We Have Always Lived in the Castle by Shirley Jackson
Taking readers deep into a labyrinth of dark neurosis, We Have Always Lived in the Castle is a deliciously unsettling novel about a perverse, isolated, and possibly murderous family and the struggle that ensues when a cousin arrives at their estate.
Mrs. Dalloway by Virginia Woolf
In Mrs. Dalloway, the novel on which the movie The Hours was based, Virginia Woolf details Clarissa Dalloway’s preparations for a party of which she is to be hostess, exploring the hidden springs of thought and action in one day of a woman’s life. The novel “contains some of the most beautiful, complex, incisive and idiosyncratic sentences ever written in English, and that alone would be reason enough to read it. It is one of the most moving, revolutionary artworks of the twentieth century” (Michael Cunningham).
The Buddha in the Attic by Julie Otsuka
Presents the stories of six Japanese mail-order brides whose new lives in early twentieth-century San Francisco are marked by backbreaking migrant work, cultural struggles, children who reject their heritage, and the prospect of wartime internment.

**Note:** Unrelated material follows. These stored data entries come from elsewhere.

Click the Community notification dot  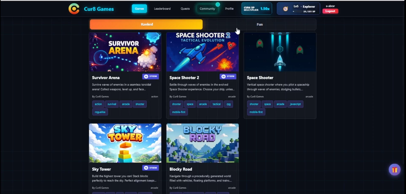(x=218, y=4)
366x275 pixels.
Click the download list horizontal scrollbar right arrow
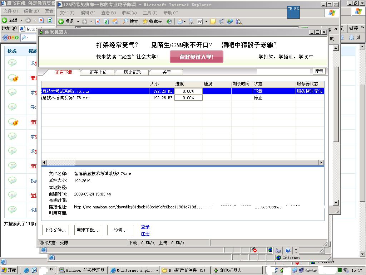pyautogui.click(x=321, y=163)
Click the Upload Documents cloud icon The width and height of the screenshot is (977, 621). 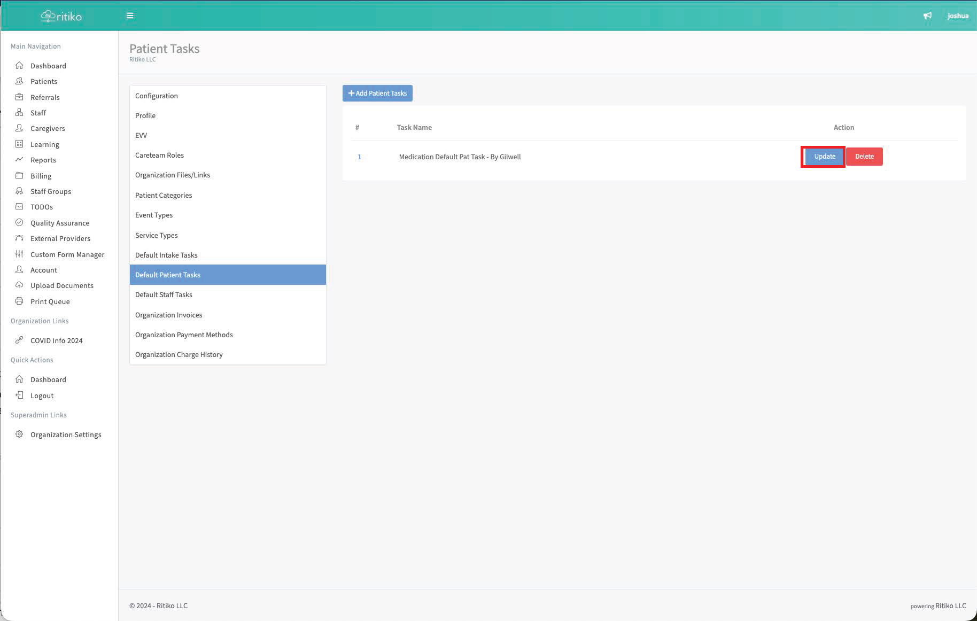click(x=19, y=285)
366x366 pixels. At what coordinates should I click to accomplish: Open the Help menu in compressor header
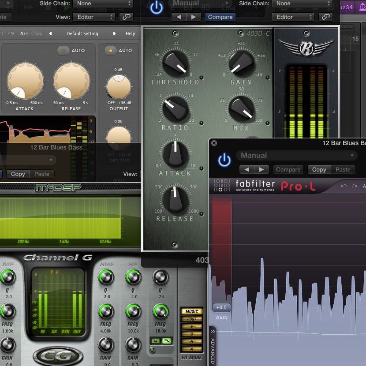coord(131,34)
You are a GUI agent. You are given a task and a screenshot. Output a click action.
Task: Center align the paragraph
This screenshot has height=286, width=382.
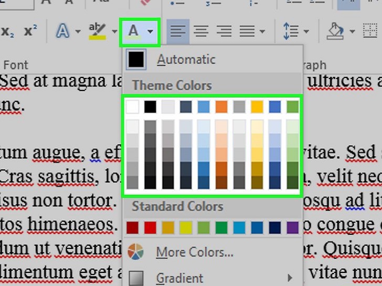pos(201,32)
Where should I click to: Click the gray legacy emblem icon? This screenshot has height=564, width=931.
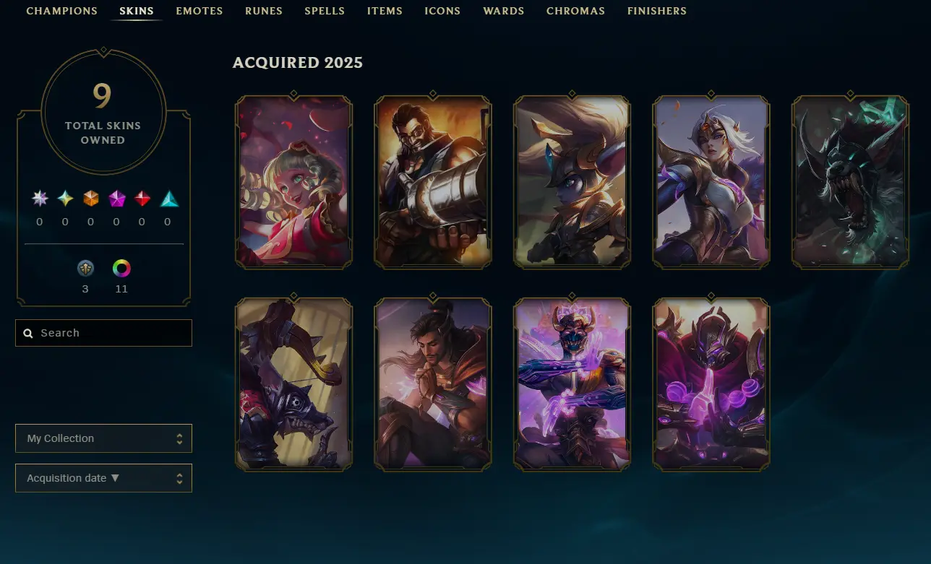click(x=85, y=269)
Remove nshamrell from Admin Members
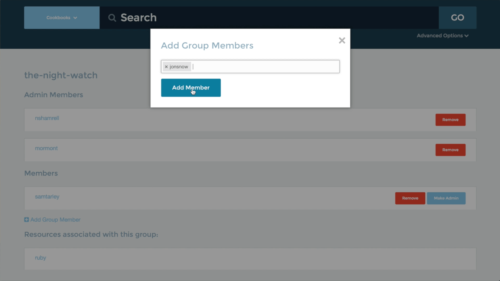Viewport: 500px width, 281px height. click(x=450, y=120)
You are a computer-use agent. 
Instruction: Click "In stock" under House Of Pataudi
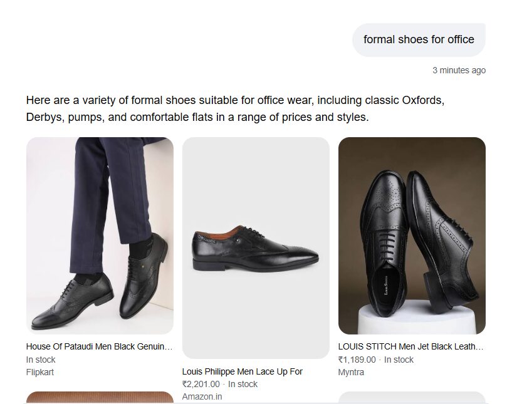(41, 360)
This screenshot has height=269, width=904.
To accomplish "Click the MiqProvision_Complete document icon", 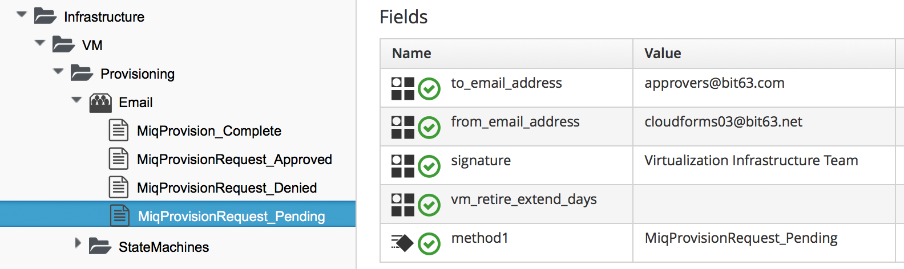I will (x=118, y=131).
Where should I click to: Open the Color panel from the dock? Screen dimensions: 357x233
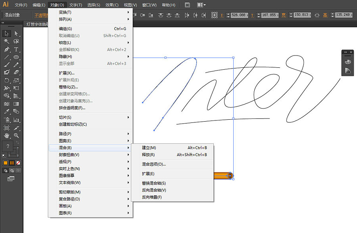(x=347, y=62)
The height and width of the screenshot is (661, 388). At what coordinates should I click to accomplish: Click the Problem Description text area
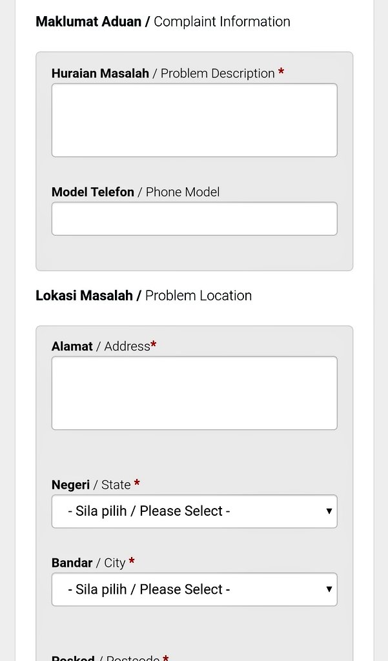click(x=194, y=120)
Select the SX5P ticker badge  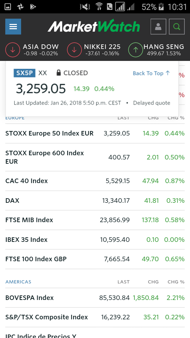[25, 73]
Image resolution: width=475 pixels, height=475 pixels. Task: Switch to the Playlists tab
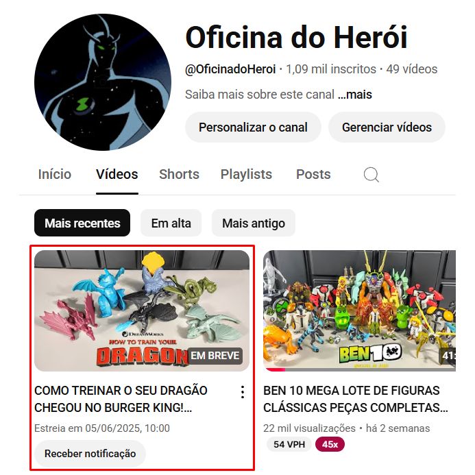246,175
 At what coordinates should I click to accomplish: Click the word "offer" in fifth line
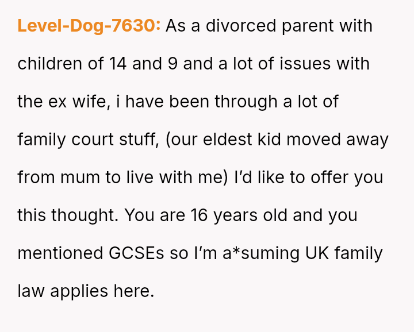(x=329, y=177)
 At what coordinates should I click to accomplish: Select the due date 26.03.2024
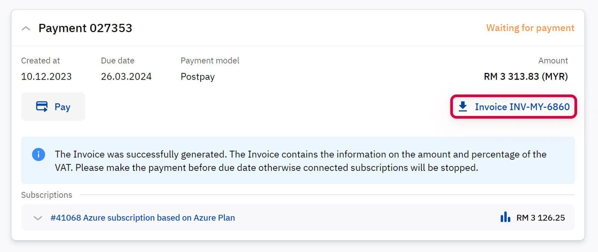[126, 77]
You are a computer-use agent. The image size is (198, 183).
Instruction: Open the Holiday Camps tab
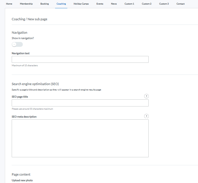click(x=81, y=4)
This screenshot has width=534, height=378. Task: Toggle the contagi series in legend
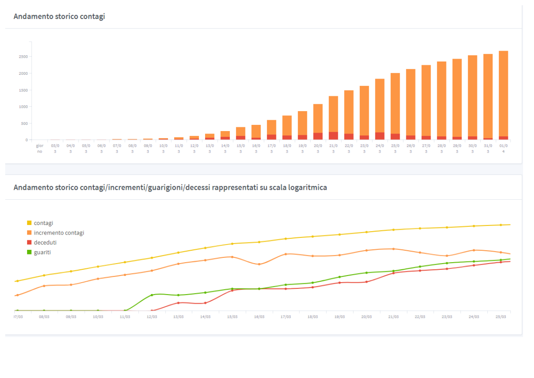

- 2011 Nominated National Book Awards
- 2011 Won New York Times Notable Books of the Year
- 2011 Nominated Los Angeles Times Book Prizes
- 2012 Nominated PEN/Faulkner Award for Fiction
- 2013 Nominated International IMPAC Dublin Literary Award
Snuff by Chuck Palahniuk
From the master of literary mayhem and provocation, a full-frontal Triple X novel that goes where no American work of fiction has gone before. Cassie Wright, porn priestess, intends to cap her legendary career by breaking the world record for serial fornication. On camera. With six hundred men. Snuff unfolds from the perspectives of Mr. 72, Mr. 137, and Mr. 600, who await their turn on camera in a very crowded green room. This wild, lethally funny, and thoroughly researched novel brings the huge yet underacknowledged presence of pornography in contemporary life into the realm of literary fiction at last. Who else but Chuck Palahniuk would dare do such a thing? Who else could do it so well, so unflinchingly, and with such an incendiary (you might say) climax?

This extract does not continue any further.